In this post, we’ve considered how a single prompt should be considered a program but, in practice, many applications that leverage AI contain multiple prompts that are chained together with traditional software.  Multi-prompt systems introduce even greater software engineering challenges, such as how to ensure that a composition of prompts is robust and predictable.   And this field is moving very fast.  Agentic systems, such as AutoGen and Swarm, where AI-based agents are defined and interact with each other, are already widely available.  How does our existing understanding of building robust software translate to these new scenarios?  Learning what such systems are capable of and how we can construct them robustly is increasingly important for the research community to explore.

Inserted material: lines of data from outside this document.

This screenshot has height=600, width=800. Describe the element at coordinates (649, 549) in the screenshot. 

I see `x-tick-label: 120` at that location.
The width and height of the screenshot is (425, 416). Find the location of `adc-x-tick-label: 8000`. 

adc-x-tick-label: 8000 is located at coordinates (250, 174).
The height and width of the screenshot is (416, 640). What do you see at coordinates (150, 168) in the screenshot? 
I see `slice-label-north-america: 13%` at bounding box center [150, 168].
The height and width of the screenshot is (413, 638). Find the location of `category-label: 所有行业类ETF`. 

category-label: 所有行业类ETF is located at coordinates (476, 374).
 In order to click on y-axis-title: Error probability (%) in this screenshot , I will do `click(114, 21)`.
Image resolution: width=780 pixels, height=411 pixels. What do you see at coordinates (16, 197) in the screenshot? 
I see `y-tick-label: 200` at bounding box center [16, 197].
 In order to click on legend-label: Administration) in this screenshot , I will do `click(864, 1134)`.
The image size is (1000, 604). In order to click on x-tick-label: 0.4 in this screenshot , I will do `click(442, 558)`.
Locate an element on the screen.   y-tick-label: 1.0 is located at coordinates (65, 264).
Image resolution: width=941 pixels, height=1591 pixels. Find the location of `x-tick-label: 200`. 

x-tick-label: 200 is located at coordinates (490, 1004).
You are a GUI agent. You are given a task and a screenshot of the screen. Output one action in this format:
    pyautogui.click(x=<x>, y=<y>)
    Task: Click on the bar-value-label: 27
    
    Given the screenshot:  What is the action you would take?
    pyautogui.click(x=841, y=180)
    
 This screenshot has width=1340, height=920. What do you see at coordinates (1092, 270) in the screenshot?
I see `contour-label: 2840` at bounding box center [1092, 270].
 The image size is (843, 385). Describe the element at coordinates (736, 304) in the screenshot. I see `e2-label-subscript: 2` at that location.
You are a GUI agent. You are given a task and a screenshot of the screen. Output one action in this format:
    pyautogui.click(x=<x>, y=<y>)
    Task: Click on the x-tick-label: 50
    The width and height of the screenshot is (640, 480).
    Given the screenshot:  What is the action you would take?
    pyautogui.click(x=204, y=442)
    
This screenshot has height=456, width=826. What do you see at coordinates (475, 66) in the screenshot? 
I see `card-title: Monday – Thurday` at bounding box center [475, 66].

The challenges and effective strategies for creating robust prompts are not well understood and will evolve as rapidly as the underlying LLM models and systems evolve.  The PL and SE communities have to be agile and eager to bring the decades of research and experience building languages and tools for robust software development to this new and important domain.

Biographies:
Tommy Guy
 is a Principal Architect on the Copilot AI team at Microsoft. His research interests include AI-assisted data mining, large-scale AB testing, and the productization of AI.

Peli de Halleux is a Principal Research Software Developer Engineer in Redmond, Washington working in the Research in Software Engineering (RiSE) group. His research interests include empowering individuals to build LLM-powered applications more efficiently.

Reshabh K Sharma is a PhD student at the University of Washington. His research lies at the intersection of programming languages and security, focusing on developing infrastructure for creating secure systems and improving existing systems using software-based mitigations to address various vulnerabilities, including those in LLM-based systems.

Ben Zorn is a Partner Researcher at Microsoft Research in Redmond, Washington working in (and previously having managed) the Research in Software Engineering (RiSE) group. His research interests include programming language design and implementation, end-user programing, and empowering individuals with responsible uses of artificial intelligence.

Disclaimer: These posts are written by individual contributors to share their thoughts on the SIGPLAN blog for the benefit of the community. Any views or opinions represented in this blog are personal, belong solely to the blog author and do not represent those of ACM SIGPLAN or its parent organization, ACM.